SensiPath web server is a Docker application running the following standard software packages: Nginx, gUnicorn, Django and Postgres. Data and matching functions are stored in the database.

INPUT AND OUTPUT

Input

Users query SensiPath with the compound they wish to detect (Figure 1, left panel), either as an identifier from an external database (e.g. ChEBI available at https://www.ebi.ac.uk/chebi/) or as a standard InChi (http://www.inchi-trust.org/). InChi is a IUPAC string representation of compounds and can be easily obtained from compound databases. Users can choose to search for detectable compounds that are at one or two enzymatic steps away from their target.

Output

SensiPath displays its results in two views; (i) pathway view: the set of pathways leading to recognized detectable compounds (Figure 2A); and (ii) graph view: the whole computed graph around the target (Figure 2B), also available for download as a standard Graph Markup Language file.

Figure 2.

Figure 2.

Results pages for querying ‘CHEBI:60056’ at one step. (A) Pathway view. List of sensing-enabling metabolic pathways, sorted by detectable compound. Clicking reactions (arrows) or products will display a list of cross-references to relevant databases. Cross-references which are displayed together are considered identical by SensiPath. (B) Graph view. Interactive computed graph around the target (hexagonal node). Putative detectable compounds have a green border. Selected elements (edge or node) have a bold border. Again, clicking elements will display their respective cross-references (right panel). Note that reactions leading to several products have duplicated edges; for instance, benzoate and ecgonine methyl ester are both products of the same biochemical reaction (hydrolysis by a cocaine esterase).

CASE STUDIES

Five examples of SEMPs were characterized experimentally in Escherichia coli by our group to validate SEMP concept. For a model bacteria such as E. coli, in vivo implementation of SEMPs only requires basic molecular biology knowledge. As an example, we describe here the design steps required to build a strain of E. coli able to detect the drug cocaine, and a strain able to detect the pollutant parathion with the help of SensiPath. A detailed in vivo characterization for these examples is described elsewhere (17).

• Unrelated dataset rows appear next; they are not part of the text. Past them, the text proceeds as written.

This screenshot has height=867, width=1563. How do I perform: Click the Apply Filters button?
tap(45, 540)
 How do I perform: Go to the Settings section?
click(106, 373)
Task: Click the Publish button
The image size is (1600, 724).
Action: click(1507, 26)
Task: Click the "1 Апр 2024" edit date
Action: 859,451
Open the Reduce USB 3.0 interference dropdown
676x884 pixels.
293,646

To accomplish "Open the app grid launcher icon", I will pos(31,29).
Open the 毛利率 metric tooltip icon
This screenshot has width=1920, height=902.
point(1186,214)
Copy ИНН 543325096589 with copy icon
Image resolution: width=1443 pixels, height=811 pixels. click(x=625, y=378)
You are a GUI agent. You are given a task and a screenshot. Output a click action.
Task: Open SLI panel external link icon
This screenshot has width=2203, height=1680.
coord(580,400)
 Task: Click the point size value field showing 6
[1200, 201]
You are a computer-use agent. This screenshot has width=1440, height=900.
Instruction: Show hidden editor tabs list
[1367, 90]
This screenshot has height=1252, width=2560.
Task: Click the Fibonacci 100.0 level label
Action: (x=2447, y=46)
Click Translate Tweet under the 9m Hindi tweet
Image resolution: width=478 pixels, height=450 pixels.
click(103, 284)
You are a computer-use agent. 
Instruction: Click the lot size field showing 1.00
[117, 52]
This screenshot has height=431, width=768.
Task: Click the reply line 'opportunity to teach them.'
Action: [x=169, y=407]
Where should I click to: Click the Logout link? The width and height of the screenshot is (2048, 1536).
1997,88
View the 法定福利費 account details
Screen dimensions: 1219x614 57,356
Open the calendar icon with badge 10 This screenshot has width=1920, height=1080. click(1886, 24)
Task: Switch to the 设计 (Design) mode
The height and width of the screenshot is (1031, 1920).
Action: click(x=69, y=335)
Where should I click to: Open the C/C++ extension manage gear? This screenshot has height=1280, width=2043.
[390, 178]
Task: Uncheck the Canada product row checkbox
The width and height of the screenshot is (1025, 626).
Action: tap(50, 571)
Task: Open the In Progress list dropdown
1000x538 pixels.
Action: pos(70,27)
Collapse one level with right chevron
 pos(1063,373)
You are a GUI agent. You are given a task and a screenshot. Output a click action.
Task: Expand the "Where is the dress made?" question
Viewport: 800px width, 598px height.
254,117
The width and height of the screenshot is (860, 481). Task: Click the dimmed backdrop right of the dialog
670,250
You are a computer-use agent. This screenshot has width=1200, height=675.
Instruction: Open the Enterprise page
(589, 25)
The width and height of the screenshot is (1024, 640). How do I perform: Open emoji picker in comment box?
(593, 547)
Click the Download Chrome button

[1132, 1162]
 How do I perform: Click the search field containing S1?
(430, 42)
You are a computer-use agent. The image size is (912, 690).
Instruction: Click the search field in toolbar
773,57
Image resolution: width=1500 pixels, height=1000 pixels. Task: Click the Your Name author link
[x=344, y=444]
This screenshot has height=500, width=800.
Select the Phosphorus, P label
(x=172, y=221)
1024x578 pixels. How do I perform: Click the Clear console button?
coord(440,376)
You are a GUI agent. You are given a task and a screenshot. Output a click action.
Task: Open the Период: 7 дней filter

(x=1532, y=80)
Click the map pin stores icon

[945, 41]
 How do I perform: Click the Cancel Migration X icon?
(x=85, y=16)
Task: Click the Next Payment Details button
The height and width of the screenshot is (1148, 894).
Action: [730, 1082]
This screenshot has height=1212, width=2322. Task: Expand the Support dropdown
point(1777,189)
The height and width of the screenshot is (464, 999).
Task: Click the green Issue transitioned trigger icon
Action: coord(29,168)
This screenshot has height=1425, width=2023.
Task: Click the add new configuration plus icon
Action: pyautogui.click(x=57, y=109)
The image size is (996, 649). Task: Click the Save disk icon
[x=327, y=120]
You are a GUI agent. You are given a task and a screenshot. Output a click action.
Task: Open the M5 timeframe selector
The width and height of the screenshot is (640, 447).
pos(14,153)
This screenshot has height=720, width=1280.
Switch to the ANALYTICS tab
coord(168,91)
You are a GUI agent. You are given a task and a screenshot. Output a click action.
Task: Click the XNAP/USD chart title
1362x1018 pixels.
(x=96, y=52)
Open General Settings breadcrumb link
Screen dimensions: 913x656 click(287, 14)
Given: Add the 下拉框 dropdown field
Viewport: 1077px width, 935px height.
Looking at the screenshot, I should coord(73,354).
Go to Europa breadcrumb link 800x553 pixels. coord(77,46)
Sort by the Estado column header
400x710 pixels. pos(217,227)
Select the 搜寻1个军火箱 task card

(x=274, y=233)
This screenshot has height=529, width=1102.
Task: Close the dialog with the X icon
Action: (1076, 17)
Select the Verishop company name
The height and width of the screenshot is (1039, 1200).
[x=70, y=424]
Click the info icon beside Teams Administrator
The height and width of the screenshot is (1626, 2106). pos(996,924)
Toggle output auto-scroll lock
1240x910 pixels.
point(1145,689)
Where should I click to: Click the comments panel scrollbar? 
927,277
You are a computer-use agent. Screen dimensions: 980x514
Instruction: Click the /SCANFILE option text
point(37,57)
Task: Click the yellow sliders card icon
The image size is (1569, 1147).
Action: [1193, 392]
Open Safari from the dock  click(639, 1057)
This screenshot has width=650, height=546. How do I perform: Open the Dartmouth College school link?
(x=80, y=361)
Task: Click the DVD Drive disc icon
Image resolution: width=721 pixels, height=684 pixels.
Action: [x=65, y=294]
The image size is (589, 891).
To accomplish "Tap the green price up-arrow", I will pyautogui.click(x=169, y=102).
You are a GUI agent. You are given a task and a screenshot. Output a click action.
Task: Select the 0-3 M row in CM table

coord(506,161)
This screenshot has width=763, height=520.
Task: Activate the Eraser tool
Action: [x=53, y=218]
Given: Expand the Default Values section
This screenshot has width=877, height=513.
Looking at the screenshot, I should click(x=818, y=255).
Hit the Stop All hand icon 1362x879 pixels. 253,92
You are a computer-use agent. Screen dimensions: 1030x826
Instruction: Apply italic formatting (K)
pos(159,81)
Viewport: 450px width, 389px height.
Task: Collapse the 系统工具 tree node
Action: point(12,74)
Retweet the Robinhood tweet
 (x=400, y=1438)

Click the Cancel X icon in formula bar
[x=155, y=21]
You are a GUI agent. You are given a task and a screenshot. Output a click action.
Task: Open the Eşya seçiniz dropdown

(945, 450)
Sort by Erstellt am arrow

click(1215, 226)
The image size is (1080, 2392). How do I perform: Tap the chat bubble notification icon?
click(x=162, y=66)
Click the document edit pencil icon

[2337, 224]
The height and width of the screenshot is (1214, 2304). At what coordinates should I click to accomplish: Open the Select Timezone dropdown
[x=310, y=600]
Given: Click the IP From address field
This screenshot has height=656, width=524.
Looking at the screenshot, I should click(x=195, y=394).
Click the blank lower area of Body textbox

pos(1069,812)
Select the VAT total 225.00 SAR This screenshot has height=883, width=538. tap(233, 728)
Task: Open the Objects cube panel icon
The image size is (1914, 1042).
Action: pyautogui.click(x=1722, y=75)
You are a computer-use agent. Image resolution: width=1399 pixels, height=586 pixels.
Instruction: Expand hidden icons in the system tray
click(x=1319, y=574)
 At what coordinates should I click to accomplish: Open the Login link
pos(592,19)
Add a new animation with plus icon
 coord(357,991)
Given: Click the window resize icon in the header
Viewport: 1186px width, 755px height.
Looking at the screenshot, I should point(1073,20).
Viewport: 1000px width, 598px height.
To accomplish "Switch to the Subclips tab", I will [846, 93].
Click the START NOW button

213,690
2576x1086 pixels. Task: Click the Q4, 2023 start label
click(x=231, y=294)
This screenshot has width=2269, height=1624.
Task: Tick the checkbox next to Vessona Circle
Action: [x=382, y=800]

We refer to ‘the metabolic module’ as the genetic parts providing the enzymatic transformations and to ‘the sensing module’ as the gene circuit consisting of the transcription factor, its responsive promoter and the reporter gene.

Cocaine detection

While several studies have shown interest in detecting cocaine in biological samples, they rely on aptamers and nanoparticles sensors (33,34), which do not allow the signal to be transferred to the genetic layer of a living organism, a requirement for further in situ signal processing.

Here, we show how SensiPath was used in order to design a SEMP that detects cocaine in vivo. To that end, SensiPath web server is queried using a chemical identifier of cocaine, either through CHEBI:60056 or InChi=1S/C17H21NO4/c1-18-12-8-9-13(18)15(17(20)21-2)14(10-12)22-16(19)11-6-4-3-5-7-11/h3-7,12-15H,8-10H2,1-2H3/t12-,13+,14-,15+/m0/s1. SensiPath founds a candidate SEMP allowing detection that is one enzymatic step away from the target. On the Graph view (Figure 2B), the five different products obtained through known enzymatic activities on cocaine are displayed. Clicking on an edge of the graph provides a link to databases providing information on each reaction. One of these compounds has a green border indicating that a biosensor is known to interact with an identical or highly similar chemical structure. This suggests that the information of the presence of cocaine in the medium can be transferred to the genetic layer and thus constitutes a putative SEMP. All found SEMPs are summarized on the Pathway view (Figure 2A). In the present case study, cocaine can be hydrolysed and forms the detectable molecule benzoate. Clicking on the arrow that represents the enzymatic transformation will display cross reference links to external databases of enzymatic transformations. It is strongly recommended to carefully check the bibliography that motivated the annotation of the reaction in the database, since important results might be omitted or misrepresented due to an incorrect curation process. In the case of cocaine hydrolysis, several publications confirm the benzoate conversion and databases such as Rhea and MetaCyc provide a direct link to Uniprot or GenBank where the sequence coding for the enzyme can be found (GenBank AF173165.1). This sequence can be synthesized and cloned into an expression vector of choice to constitute the metabolic module part of the SEMP.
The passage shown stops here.